» **PASSAGE PROVIDED**:
━━━━

At least 2 U.S. Marines found after mid-air crash off Japan

Updated Dec 6, 2018 2:28 AM EST

TOKYO — A Marine refueling plane and a fighter jet collided and crashed into the Pacific Ocean off Japan’s southwestern coast early Thursday and rescuers found two of the crew members involved, officials said. One was in stable condition, authorities said.

Search and rescue operations were continuing for five others.

The U.S. Marine Corps said the 2 a.m. crash involved an F/A-18 fighter jet and a KC-130 refueling aircraft during regular refueling training after they took off from their base in Iwakuni, near Hiroshima in western Japan.

The U.S. military said the crash occurred 200 miles off the coast. Japanese officials said it happened closer to land, about 60 miles out, and that’s where the Japanese search and rescue mission found two crew members.

There were two pilots in the F/A-18 and five crew members in the KC-130, officials said.

The crash’s cause was under investigation.

The Maritime Self-Defense Force, which dispatched aircraft and vessels to join in the search, said one of the fighter jet’s crew members was found and was in stable condition. The Marines said that person was taken to a hospital on the base in Iwakuni, but didn’t provide any other details.

There was no immediate word on the second crew member, including his or her condition.


The United States Marine Corps confirms that one additional Marine has been found. The Marine is being…

The crash was the latest in recent series of accidents involving the U.S. military deployed to and near Japan.

Last month, a U.S. Navy F/A-18 Hornet from the aircraft carrier USS Ronald Reagan crashed into the sea southwest of Japan’s southern island of Okinawa, though its two pilots were rescued safely. In mid-October, a MH-60 Seahawk also belonging to the Ronald Reagan crashed off the Philippine Sea shortly after takeoff, causing non-fatal injuries to a dozen sailors.

More than 50,000 U.S. troops are based in Japan under the bilateral security pact.

The Reuters news agency noted that U.S. military accidents are a “sensitive” topic in Japan, especially in Okinawa, where most of the U.S. military personnel in Japan are based. “A series of emergency landings and parts falling from U.S. military aircraft have highlighted safety concerns,” Reuters said.

━━━━

» **GIVEN DATA**:

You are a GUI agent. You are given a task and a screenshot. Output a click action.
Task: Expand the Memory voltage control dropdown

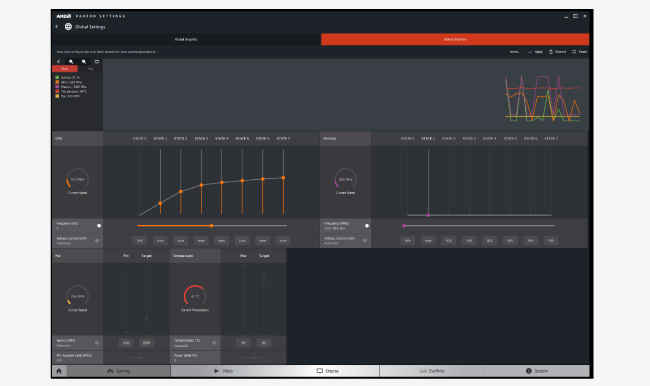(x=365, y=240)
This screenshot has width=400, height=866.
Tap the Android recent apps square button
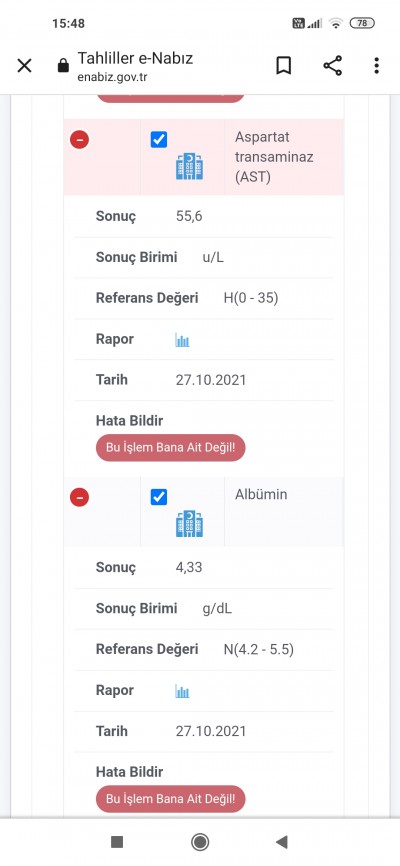117,842
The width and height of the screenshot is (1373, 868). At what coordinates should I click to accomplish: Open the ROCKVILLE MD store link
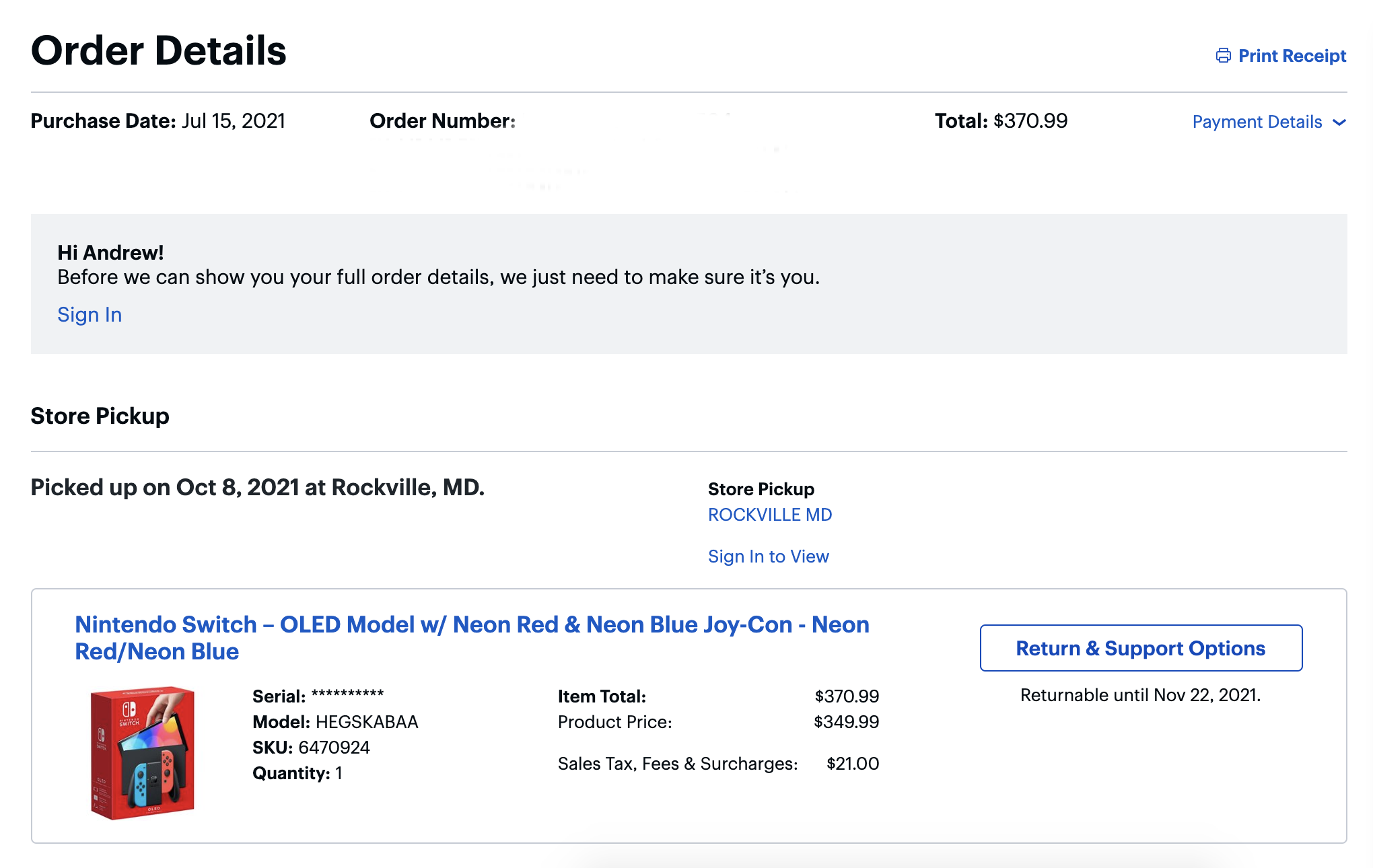(x=769, y=515)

━━━━

» **WHAT TO WORK ON**: Reproduce the stretch of the crash article from "TOKYO — A Marine" through "for five others." word for word. The listing has no connection to the crash article.

» **EXERCISE OUTPUT**:
TOKYO — A Marine refueling plane and a fighter jet collided and crashed into the Pacific Ocean off Japan’s southwestern coast early Thursday and rescuers found two of the crew members involved, officials said. One was in stable condition, authorities said.

Search and rescue operations were continuing for five others.